Another finding of our study was the significant association of SOAM, TI, PAD and ICM with the presence of BA aneurysm. Kim et al in their study [
22] also found such correlation. It was shown before for aortic [
10] and splenic artery [
11] aneurysms. In terms of other cerebral vessels, a similar association was found for ICA [
14,
23], MCA [
12], ACoA [
13] and VA [
24]. Additionally, increased tortuosity was associated with lower risk of intracranial aneurysm rupture [
25] and inversely correlated with its size [
13]. The association of higher tortuosity with aneurysm development most likely results from weakening of the arterial wall. The study of Rikhtegar et al showed that higher tortuosity of coronary arteries results in lower WSS and prolonged RRT [
7]. Both of these changes could promote endothelial proinflammatory response and therefore lead to atherosclerotic changes in arterial walls [
8,
26]. The weakening of arterial wall resulting from atherosclerotic plaques might further contribute to aneurysm development [
8,
9]. The association of lower WSS and aneurysm formation was proved before by other authors [
27]. The fact that cerebral atherosclerosis was associated with MCA tortuosity also proves such theory [
28]. Lower WSS can additionally contribute to matrix metalloproteinases activation [
29], which results in remodelling of the arterial wall [
30]. Also, increased tortuosity might be caused by elevated blood pressure [
3] and blood flow [
31], which are considered risk factors for aneurysm development.

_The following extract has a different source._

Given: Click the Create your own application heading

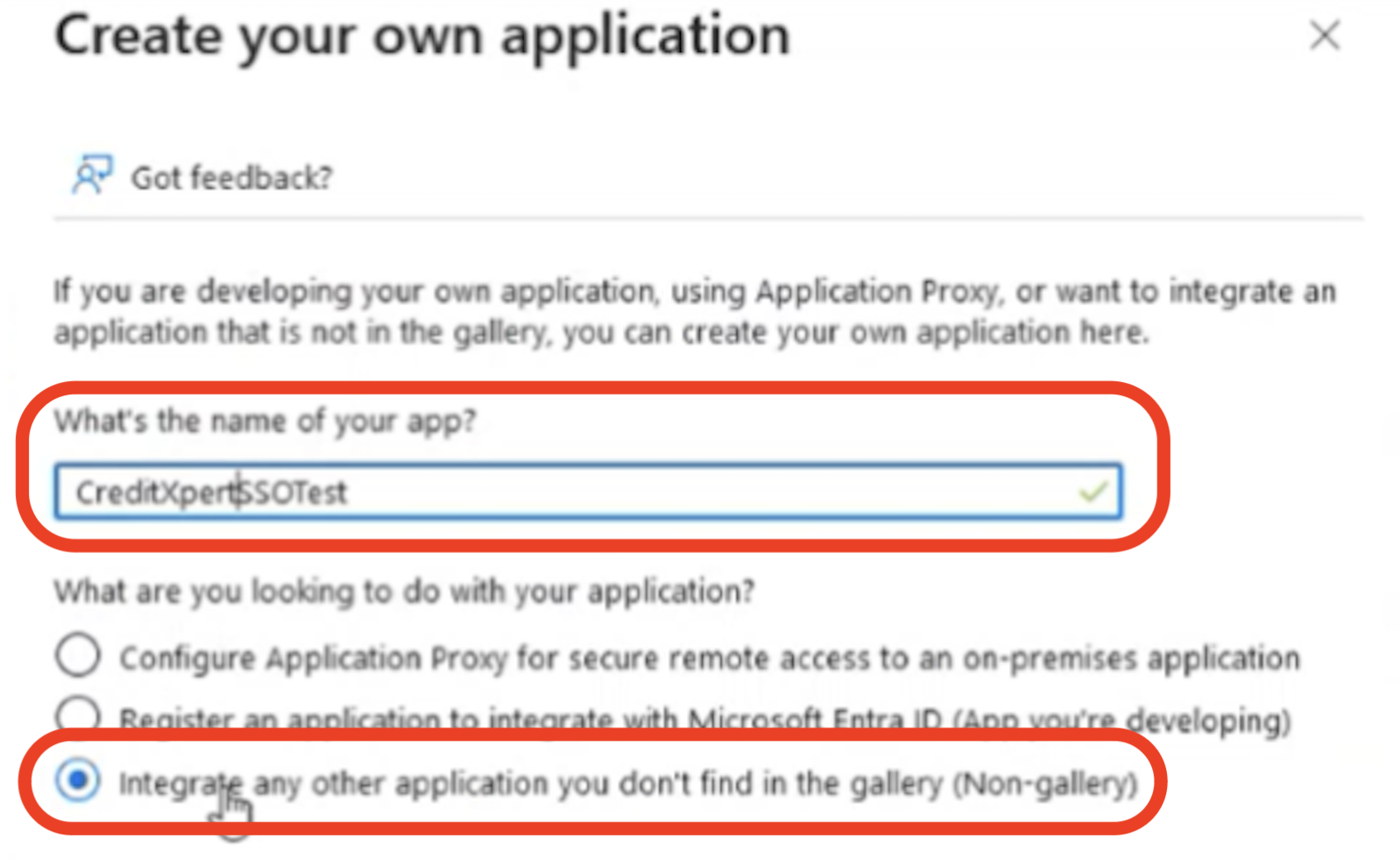Looking at the screenshot, I should click(422, 36).
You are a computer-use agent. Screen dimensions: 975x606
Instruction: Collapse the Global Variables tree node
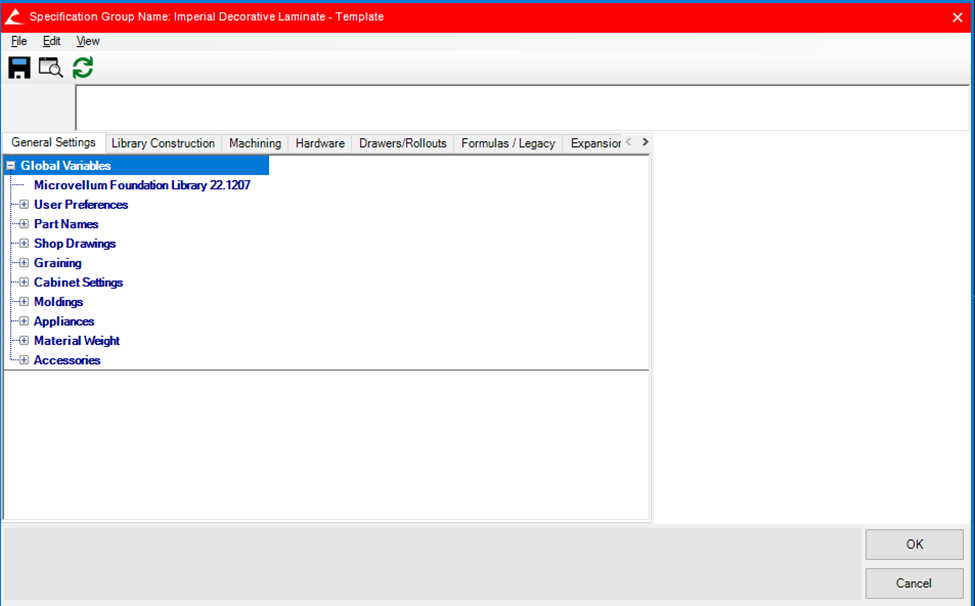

An interesting finding of this and our previous studies, in which we analysed tortuosity of MCA, ACA and ICA [
12‐
14,
25], are differences in contribution of certain tortuosity descriptors to risk of aneurysm development. For all four arteries, we found that increased values of TI were associated with higher risk of aneurysm presence. We also found that TI was inversely correlated with aneurysm dome size [
25]. In terms of SOAM and PAD, these factors were significantly lower among patients with MCA aneurysms, but significantly higher for other cerebral aneurysmal arteries. Also, ICM was significantly higher and RL significantly lower for patients with MCA and ICA aneurysms. On the other hand for patients with anterior communicating artery aneurysms, RL of ACA was significantly higher. The fact that we were unable to find a significant association between RL and BA aneurysm presence suggests that angles and inflexion points have more influence on aneurysm development risk than just deviation from straight line. Opposite to MCA, ACA and ICA course, natural BA course is straight; therefore, substantial lowering of RL can be caused by BA shaped like a single arch, which influences haemodynamics less than multiple angles. Also, as written in the study concerning ACA [
14], RL might not be a suitable tortuosity descriptor for the intracranial arteries. In terms of opposite findings of SOAM influence on MCA and BA aneurysm presence, it is known that both lower and higher WSS might contribute to arterial wall disfunction leading to aneurysm formation [
27]. Another explanation of differences between this study and studies concerning other cerebral arteries is the fact that posterior cerebral circulation is characterised by lower blood flow [
32] than anterior circulation and worse sympathetic innervation [
33], which ensures cerebral autoregulation. Therefore, due to different haemodynamics characteristic BA and other intracranial arteries might differ in susceptibility to WSS changes and arterial wall damage. Also, the study of Qiao et al showed the higher remodelling rate of atherosclerotic plaques in posterior circulation [
34], which could further indicate the more significant role of atherosclerosis on aneurysm formation in that location. Additionally, the fact that influence of certain tortuosity descriptors on aneurysm presence is most similar between ICA and BA might suggest the role of artery diameter in that association.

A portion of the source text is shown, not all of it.